*Exercise aim*. Transcribe the records below exactly as written, from the opening line through the line that contains "Image resolution: width=1389".

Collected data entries
------------------------------------------------------------------------
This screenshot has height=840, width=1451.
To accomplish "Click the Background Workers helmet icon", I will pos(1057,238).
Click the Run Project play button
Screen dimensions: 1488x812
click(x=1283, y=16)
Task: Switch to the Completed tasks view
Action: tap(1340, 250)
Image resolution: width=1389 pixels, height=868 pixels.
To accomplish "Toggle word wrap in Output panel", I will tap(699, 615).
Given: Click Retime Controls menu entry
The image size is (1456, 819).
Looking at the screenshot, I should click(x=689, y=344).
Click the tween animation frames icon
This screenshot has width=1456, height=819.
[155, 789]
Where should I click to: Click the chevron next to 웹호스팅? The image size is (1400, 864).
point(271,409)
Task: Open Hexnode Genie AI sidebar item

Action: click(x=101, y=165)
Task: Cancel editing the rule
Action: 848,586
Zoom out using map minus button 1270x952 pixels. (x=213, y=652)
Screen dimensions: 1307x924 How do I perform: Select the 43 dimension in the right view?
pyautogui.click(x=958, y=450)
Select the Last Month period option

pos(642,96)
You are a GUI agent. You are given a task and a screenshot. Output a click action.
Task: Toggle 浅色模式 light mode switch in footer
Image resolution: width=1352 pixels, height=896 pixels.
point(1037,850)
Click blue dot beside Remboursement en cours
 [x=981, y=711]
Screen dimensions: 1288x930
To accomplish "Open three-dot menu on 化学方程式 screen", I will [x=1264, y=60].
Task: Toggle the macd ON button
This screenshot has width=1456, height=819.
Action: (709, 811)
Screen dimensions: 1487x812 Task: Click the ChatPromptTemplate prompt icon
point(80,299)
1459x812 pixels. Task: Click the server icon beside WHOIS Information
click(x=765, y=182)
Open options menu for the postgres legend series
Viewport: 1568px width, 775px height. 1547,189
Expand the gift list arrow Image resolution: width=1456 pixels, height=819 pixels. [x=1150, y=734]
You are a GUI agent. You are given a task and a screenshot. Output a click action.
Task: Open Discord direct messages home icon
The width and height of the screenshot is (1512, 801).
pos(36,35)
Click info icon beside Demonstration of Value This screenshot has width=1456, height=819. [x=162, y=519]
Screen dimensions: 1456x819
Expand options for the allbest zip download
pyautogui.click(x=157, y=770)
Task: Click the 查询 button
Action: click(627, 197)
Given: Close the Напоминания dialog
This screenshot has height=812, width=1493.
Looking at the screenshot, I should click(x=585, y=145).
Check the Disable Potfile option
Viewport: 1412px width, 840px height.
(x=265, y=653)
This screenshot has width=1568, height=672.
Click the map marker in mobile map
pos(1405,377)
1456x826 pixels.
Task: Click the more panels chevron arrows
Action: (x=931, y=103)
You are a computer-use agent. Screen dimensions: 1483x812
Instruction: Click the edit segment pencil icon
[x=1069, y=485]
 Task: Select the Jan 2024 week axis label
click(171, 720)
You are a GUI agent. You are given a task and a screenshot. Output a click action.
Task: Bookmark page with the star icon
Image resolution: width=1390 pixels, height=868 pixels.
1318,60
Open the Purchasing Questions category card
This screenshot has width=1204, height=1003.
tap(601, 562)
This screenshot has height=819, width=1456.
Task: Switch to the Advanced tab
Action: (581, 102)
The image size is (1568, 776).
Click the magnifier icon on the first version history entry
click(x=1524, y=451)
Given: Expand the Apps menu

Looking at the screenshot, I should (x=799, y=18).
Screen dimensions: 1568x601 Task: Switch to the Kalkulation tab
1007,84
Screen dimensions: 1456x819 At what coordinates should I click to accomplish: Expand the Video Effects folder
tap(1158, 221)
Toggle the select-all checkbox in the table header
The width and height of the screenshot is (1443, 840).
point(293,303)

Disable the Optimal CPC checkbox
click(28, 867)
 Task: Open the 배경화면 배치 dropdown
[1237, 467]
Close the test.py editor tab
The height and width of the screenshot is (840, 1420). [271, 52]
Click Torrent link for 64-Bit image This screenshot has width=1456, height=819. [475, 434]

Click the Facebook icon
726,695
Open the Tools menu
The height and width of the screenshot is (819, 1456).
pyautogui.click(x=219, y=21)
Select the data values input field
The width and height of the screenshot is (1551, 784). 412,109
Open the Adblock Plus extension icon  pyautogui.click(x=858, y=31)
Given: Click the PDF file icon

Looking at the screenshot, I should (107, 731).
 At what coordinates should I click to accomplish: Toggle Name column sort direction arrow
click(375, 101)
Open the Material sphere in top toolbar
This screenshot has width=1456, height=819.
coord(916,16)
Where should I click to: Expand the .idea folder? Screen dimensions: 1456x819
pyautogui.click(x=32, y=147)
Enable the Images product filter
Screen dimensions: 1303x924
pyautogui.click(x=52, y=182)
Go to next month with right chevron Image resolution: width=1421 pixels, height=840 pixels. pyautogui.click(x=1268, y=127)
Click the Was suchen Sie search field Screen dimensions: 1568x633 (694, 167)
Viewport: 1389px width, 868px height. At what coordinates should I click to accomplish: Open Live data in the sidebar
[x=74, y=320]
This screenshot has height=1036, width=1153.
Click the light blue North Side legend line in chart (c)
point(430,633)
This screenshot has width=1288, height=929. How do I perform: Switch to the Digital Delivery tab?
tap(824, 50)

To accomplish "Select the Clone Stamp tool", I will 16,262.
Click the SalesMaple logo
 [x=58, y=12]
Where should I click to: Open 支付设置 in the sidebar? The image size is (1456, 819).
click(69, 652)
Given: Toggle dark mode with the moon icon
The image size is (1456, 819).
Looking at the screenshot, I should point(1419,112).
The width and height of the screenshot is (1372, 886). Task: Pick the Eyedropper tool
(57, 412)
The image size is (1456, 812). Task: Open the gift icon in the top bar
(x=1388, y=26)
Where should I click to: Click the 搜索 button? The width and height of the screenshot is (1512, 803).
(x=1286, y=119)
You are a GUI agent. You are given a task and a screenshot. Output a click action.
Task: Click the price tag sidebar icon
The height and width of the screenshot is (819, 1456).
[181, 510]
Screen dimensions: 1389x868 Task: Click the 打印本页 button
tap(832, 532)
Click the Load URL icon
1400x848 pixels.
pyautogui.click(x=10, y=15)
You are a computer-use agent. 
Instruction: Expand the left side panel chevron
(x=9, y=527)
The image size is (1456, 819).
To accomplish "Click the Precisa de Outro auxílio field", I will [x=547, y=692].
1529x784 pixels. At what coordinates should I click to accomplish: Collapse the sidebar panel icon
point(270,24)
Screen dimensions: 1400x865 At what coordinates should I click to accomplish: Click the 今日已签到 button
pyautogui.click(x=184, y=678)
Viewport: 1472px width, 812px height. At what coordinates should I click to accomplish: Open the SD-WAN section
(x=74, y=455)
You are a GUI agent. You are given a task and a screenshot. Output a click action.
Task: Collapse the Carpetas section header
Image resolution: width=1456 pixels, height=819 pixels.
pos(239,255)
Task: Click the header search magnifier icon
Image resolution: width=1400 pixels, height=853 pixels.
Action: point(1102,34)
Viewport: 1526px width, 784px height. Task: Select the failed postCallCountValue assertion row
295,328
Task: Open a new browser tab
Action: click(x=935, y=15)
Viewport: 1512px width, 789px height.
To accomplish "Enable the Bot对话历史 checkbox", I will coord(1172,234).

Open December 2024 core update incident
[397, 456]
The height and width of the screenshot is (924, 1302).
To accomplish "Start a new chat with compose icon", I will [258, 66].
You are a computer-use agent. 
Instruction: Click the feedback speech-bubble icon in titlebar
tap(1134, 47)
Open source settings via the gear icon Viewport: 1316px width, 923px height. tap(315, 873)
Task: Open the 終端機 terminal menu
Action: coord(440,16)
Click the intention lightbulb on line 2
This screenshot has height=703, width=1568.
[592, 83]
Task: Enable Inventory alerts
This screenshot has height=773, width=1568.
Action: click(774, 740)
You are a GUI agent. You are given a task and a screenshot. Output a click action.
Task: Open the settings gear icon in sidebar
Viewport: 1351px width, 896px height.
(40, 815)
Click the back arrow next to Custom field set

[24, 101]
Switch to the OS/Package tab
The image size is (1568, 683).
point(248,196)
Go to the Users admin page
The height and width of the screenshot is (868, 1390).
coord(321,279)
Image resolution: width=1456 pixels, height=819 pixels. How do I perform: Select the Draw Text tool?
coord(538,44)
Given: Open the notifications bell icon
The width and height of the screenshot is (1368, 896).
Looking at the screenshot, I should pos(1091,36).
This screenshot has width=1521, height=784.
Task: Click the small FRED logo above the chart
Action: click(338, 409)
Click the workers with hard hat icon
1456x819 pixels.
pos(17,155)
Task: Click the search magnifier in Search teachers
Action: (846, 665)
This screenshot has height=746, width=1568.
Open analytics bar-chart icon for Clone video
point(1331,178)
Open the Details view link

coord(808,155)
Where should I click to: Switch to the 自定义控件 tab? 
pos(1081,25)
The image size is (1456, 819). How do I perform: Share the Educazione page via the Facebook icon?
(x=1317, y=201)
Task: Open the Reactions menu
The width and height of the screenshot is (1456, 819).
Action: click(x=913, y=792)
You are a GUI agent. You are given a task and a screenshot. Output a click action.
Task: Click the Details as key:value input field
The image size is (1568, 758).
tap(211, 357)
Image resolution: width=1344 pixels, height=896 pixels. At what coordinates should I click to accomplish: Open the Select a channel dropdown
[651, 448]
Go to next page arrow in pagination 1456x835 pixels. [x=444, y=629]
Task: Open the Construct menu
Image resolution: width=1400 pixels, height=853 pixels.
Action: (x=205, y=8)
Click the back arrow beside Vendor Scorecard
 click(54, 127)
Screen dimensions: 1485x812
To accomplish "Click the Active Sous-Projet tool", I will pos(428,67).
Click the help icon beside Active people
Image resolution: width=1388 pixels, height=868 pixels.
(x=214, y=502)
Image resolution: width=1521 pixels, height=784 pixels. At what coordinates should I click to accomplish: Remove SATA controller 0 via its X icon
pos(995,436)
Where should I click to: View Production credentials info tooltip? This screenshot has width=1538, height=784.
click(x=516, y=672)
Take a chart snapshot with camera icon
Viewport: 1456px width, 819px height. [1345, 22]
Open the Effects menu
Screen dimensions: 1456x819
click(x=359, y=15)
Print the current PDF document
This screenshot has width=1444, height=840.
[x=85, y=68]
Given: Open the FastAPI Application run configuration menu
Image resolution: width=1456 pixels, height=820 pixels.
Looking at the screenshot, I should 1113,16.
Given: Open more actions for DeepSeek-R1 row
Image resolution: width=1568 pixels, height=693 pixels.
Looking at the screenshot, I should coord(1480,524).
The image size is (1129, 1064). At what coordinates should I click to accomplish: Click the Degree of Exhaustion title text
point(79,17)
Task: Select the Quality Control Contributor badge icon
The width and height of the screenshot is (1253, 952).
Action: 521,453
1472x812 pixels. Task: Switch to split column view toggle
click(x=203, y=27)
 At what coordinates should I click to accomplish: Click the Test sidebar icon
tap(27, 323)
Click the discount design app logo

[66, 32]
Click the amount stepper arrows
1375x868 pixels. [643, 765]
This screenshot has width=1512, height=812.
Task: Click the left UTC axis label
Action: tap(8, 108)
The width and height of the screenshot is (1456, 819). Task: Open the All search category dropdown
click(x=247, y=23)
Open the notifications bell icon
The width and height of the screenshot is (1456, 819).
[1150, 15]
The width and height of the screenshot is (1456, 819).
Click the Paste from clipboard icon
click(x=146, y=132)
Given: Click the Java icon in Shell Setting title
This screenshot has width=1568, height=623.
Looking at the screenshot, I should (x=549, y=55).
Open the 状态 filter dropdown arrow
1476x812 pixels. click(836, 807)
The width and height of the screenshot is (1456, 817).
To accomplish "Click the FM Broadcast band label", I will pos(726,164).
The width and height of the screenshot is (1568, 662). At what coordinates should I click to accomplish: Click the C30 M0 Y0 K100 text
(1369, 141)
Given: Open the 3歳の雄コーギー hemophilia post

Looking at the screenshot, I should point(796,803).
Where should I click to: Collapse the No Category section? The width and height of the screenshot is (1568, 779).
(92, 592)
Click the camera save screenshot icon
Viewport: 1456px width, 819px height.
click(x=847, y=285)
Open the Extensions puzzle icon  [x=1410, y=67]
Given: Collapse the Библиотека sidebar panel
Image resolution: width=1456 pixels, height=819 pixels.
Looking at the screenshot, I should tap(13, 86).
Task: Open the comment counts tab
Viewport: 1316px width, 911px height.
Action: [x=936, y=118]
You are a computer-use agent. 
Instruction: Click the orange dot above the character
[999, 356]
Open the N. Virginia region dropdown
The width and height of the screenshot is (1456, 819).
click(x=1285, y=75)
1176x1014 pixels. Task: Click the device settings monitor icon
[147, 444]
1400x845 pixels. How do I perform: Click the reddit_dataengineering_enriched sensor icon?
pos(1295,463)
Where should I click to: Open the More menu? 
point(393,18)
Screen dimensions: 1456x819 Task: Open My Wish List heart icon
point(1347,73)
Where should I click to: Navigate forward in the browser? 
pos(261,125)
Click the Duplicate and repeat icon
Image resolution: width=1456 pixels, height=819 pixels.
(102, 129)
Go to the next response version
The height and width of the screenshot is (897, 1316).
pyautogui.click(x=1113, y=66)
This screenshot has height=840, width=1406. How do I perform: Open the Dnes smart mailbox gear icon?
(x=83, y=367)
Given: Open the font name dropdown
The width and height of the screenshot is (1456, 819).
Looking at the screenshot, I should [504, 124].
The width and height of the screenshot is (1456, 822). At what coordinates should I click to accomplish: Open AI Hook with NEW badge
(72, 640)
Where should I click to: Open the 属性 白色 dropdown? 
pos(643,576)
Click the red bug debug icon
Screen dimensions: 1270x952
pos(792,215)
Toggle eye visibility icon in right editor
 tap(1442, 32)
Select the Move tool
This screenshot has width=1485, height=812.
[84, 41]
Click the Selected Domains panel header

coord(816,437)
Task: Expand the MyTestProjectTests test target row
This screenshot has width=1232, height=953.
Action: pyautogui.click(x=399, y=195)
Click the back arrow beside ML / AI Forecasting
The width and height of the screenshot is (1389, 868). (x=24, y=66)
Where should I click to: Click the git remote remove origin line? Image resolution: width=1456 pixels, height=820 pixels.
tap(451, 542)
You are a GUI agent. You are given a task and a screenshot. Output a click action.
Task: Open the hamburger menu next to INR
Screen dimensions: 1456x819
------------------------------------------------------------------------
*Response to this exercise*.
This screenshot has height=840, width=1451.
To accomplish "Click the Background Workers helmet icon", I will pos(1057,238).
Click the Run Project play button
Screen dimensions: 1488x812
click(x=1283, y=16)
Task: Switch to the Completed tasks view
Action: tap(1340, 250)
Image resolution: width=1389 pixels, height=868 pixels.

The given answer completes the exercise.